> Given request 1
In the records, repeat everything from the line containing "Viewport: 900px width, 415px height." down to the line containing "click(x=209, y=605)", with both of those lines included.

** Begin Source text **

In Reports of Committees of the House of Commons, vol. xiv. (1803), is a full history of the Port of London.

Portland Chapel. [See St. Paul's, Portland Place.]

Portland Club, No. 1 STRATFORD PLACE, "the Whist Club par éminence since the dissolution of Graham's." 2 Members limited to 250 in number; election by ballot, one black ball in ten excludes; entrance fee, 20 guineas; annual subscription, 7 guineas. Play at whist not to exceed £1 points.

Portland Market. [See Oxford Market.]

Portland Place, REGENT'S PARK, a thoroughfare 125 feet wide and 600 feet long. It was designed by the brothers Adam, circ. 1778, and so named after the then Duke of Portland, the ground landlord. The Adams only built the portion of the place from Devonshire Street to Duchess Street. The great width was owing to a clause in Lord Foley's lease, which precluded the Duke of Portland from erecting any buildings to intercept the view from Foley House [which see]. The original house stood on the site of the Langham Hotel. No. 8 is now styled Foley House, but this is a modern name. When first built

Portland Place was in the highest fashion.

1 Cruden's Hist. of Gravesend and Port of London, p. 37.
2 Hayward's Select Essays, vol. ii. p. 106.

** End Source text **
** Begin Extracted material **

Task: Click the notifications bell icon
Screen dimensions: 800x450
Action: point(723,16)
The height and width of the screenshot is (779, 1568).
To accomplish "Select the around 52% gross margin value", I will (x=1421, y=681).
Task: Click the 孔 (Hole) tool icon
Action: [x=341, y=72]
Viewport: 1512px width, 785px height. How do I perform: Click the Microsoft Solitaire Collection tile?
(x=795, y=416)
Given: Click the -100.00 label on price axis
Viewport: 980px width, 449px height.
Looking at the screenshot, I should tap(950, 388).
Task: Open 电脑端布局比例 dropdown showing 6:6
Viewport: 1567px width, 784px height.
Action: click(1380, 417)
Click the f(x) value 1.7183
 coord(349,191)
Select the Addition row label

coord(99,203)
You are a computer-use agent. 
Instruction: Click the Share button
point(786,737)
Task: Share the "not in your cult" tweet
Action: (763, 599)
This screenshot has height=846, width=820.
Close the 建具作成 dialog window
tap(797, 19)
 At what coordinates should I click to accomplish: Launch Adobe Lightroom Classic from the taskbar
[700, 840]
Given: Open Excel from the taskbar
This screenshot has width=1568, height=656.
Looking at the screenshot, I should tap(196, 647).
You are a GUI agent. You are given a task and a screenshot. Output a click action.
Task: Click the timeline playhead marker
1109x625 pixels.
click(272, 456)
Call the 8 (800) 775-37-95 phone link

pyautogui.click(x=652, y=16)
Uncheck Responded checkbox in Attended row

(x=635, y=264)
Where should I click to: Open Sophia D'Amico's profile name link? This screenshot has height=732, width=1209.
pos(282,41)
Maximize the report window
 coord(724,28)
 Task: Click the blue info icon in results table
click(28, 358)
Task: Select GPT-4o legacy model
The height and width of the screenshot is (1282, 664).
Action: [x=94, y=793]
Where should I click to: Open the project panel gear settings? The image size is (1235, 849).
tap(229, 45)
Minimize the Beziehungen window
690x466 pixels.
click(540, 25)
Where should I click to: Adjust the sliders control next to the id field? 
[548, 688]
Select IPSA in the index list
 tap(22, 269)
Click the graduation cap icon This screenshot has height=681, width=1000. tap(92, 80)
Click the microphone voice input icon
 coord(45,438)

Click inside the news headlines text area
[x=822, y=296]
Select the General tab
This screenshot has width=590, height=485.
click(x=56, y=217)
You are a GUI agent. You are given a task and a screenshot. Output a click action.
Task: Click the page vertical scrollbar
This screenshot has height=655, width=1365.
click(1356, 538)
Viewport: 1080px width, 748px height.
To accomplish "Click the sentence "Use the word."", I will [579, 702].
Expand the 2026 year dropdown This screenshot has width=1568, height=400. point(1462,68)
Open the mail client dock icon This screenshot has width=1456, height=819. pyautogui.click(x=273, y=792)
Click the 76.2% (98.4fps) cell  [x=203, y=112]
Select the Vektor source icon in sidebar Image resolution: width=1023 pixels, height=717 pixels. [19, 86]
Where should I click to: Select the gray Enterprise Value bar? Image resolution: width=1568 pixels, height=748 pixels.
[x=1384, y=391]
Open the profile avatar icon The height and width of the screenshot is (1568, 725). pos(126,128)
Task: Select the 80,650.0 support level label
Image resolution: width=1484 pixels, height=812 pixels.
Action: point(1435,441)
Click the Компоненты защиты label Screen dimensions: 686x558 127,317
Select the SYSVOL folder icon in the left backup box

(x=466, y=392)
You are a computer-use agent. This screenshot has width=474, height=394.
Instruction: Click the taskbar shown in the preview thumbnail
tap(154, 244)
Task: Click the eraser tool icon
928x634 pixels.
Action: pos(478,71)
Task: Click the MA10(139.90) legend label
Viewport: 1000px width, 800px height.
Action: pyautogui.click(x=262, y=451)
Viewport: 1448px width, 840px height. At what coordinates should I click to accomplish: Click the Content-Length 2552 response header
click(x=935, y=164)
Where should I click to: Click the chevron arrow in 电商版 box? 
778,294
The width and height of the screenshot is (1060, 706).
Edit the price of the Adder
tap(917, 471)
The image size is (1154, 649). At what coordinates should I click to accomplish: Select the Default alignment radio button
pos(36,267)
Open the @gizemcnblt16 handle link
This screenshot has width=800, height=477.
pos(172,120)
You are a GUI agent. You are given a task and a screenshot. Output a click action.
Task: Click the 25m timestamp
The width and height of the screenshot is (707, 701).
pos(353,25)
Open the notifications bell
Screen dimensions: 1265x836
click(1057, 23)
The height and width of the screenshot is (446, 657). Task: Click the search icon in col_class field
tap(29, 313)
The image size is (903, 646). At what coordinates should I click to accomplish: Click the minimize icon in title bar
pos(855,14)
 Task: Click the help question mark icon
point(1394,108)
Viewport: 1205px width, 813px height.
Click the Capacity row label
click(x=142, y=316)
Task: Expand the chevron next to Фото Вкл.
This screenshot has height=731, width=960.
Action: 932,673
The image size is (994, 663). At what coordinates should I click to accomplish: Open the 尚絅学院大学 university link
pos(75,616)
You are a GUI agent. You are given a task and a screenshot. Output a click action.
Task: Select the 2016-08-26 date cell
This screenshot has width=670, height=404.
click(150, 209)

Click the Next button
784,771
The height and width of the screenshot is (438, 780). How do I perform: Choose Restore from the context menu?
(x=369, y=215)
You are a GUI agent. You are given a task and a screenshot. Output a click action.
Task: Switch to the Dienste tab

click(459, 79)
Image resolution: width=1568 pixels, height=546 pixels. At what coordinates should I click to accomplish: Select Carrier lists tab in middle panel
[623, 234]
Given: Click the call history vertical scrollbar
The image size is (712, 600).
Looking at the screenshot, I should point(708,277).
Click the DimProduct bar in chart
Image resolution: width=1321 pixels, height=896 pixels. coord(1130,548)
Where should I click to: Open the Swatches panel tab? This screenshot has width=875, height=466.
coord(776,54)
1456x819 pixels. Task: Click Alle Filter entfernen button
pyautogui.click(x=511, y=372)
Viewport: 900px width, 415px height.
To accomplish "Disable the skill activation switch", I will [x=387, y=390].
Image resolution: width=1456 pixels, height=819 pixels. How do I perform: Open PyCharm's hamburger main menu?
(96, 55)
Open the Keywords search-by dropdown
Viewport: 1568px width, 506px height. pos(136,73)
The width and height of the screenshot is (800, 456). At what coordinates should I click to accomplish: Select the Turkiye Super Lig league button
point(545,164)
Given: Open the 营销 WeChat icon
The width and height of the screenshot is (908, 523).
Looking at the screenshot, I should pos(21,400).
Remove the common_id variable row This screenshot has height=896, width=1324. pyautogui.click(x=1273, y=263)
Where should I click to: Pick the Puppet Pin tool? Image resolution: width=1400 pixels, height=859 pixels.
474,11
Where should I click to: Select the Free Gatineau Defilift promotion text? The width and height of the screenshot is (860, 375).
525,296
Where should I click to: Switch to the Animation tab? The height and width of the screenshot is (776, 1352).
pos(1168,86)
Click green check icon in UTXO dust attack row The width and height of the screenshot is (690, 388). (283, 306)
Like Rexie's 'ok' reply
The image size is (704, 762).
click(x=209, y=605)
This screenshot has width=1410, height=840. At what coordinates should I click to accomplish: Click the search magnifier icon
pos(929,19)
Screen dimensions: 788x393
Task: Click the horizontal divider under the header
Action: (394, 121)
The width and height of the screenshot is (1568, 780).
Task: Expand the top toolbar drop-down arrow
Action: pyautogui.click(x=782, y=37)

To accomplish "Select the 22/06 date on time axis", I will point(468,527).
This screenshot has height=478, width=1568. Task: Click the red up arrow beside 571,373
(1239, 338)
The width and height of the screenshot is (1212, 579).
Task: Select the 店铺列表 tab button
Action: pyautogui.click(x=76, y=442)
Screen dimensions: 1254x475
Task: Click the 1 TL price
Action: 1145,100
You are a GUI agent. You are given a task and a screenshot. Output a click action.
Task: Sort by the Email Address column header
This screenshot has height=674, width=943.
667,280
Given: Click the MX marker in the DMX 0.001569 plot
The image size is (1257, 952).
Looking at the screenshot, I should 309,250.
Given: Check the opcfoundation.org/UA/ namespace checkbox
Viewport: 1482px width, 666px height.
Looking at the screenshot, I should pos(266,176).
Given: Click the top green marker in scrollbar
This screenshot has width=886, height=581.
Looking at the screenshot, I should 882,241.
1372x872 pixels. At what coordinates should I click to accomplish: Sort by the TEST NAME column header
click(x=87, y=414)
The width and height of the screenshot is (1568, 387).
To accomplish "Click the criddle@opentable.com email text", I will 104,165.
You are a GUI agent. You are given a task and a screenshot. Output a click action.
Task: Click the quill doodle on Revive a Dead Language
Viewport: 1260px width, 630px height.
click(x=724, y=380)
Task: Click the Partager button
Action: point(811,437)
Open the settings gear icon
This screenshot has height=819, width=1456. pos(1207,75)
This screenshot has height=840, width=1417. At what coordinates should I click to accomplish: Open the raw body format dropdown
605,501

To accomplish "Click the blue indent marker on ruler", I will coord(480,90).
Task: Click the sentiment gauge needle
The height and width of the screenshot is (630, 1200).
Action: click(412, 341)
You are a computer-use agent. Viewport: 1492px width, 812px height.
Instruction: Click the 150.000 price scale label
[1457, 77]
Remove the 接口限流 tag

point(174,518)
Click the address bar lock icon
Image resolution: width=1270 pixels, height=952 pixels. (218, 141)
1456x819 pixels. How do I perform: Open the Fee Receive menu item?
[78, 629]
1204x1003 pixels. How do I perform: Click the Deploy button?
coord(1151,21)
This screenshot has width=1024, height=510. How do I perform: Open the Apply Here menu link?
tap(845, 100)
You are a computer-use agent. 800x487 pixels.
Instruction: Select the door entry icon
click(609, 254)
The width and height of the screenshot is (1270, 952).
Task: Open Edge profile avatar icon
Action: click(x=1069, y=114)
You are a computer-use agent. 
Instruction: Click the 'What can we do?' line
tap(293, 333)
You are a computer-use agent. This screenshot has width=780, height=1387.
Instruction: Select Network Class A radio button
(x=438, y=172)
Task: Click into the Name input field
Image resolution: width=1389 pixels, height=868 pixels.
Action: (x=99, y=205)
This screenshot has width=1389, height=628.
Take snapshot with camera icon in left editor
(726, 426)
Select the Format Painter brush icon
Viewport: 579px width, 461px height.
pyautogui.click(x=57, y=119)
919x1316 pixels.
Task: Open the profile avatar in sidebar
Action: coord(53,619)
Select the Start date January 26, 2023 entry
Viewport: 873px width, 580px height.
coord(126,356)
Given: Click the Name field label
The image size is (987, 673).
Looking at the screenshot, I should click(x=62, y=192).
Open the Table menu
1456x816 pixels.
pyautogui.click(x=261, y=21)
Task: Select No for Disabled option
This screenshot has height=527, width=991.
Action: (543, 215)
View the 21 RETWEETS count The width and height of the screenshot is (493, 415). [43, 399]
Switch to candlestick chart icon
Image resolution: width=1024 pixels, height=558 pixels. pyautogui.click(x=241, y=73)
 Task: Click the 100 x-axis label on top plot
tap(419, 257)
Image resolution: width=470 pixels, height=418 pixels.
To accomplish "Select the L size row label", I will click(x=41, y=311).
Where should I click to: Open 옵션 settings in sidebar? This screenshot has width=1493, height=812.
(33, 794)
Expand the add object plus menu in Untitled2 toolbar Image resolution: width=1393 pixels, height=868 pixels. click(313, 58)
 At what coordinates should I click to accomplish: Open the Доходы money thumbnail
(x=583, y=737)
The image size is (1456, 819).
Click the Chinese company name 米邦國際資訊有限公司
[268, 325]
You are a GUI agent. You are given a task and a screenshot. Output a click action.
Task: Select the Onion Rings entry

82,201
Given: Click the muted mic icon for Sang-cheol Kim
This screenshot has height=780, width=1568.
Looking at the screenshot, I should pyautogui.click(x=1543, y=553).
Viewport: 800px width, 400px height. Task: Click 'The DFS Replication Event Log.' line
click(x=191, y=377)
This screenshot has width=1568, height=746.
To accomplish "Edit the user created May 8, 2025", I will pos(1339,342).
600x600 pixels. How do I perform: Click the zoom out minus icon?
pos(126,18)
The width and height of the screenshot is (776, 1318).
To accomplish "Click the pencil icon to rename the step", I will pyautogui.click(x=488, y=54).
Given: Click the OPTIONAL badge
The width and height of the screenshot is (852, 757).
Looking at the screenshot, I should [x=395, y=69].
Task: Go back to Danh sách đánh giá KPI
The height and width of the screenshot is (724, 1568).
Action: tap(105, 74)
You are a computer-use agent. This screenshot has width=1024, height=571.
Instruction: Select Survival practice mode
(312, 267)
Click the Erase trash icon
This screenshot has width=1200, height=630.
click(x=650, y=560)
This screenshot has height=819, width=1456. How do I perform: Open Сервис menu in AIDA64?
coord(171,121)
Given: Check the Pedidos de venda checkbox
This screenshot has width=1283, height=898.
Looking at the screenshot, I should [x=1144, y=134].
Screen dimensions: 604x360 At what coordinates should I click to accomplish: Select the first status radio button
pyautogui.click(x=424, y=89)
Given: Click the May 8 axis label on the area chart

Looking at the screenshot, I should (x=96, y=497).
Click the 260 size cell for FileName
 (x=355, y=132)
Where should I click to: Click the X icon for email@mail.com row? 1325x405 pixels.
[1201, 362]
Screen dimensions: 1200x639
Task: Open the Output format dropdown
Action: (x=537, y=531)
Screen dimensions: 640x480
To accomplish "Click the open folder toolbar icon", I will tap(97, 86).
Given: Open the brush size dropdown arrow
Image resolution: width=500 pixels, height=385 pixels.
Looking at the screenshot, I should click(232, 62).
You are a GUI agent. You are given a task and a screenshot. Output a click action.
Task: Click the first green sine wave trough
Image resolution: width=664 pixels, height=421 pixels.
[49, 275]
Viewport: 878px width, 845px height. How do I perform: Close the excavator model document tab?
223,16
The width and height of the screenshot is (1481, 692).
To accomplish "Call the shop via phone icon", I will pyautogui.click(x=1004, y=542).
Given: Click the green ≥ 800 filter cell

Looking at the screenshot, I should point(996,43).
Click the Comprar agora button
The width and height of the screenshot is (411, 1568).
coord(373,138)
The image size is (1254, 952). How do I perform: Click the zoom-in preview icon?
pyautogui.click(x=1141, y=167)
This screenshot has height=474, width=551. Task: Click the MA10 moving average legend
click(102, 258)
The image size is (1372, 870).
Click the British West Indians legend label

** End Extracted material **

> Given request 2
According to the text on Portland Club, Portland Market, and Portland Place, why was Portland Place built so wide?

> Full output 1
Viewport: 900px width, 415px height.
To accomplish "Disable the skill activation switch", I will [x=387, y=390].
Image resolution: width=1456 pixels, height=819 pixels. How do I perform: Open PyCharm's hamburger main menu?
(96, 55)
Open the Keywords search-by dropdown
Viewport: 1568px width, 506px height. pos(136,73)
The width and height of the screenshot is (800, 456). At what coordinates should I click to accomplish: Select the Turkiye Super Lig league button
point(545,164)
Given: Open the 营销 WeChat icon
The width and height of the screenshot is (908, 523).
Looking at the screenshot, I should pos(21,400).
Remove the common_id variable row This screenshot has height=896, width=1324. pyautogui.click(x=1273, y=263)
Where should I click to: Pick the Puppet Pin tool? Image resolution: width=1400 pixels, height=859 pixels.
474,11
Where should I click to: Select the Free Gatineau Defilift promotion text? The width and height of the screenshot is (860, 375).
525,296
Where should I click to: Switch to the Animation tab? The height and width of the screenshot is (776, 1352).
pos(1168,86)
Click green check icon in UTXO dust attack row The width and height of the screenshot is (690, 388). (283, 306)
Like Rexie's 'ok' reply
The image size is (704, 762).
click(x=209, y=605)

> Full output 2
Its great width came from a clause in Lord Foley's lease. That clause prevented the Duke of Portland from putting up any buildings that would block the view from Foley House.